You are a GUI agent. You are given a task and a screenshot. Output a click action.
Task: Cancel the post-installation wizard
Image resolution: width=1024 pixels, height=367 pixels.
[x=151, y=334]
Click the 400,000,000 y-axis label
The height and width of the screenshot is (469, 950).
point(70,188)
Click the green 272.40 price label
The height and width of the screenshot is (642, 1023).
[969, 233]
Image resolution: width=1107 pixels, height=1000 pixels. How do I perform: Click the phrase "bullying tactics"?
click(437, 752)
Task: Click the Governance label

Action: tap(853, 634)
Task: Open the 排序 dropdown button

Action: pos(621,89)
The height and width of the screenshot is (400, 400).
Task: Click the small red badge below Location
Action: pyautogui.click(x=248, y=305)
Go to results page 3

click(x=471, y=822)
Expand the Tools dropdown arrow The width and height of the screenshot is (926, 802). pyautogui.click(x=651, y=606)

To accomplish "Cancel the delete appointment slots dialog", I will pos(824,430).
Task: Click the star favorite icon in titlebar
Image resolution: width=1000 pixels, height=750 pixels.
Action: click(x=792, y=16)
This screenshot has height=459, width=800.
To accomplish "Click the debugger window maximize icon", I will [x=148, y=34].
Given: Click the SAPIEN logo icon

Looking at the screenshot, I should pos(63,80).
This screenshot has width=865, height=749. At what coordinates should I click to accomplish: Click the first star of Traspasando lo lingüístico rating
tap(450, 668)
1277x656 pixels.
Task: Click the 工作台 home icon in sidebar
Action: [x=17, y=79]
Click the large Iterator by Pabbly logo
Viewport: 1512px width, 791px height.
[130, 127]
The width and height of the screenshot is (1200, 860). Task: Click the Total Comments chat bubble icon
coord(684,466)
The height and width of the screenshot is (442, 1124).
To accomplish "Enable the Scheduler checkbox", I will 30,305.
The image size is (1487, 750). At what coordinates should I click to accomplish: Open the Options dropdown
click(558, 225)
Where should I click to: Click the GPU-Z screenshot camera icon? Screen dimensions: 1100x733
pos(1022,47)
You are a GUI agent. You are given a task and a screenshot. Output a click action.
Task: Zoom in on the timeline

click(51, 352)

= = = = = = =

- [Your goal] Search the data for "will". Copy every matching line.

- [Solved exercise]
To accomplish "Cancel the delete appointment slots dialog", I will pos(824,430).
To accomplish "Click the debugger window maximize icon", I will [x=148, y=34].
To accomplish "Enable the Scheduler checkbox", I will 30,305.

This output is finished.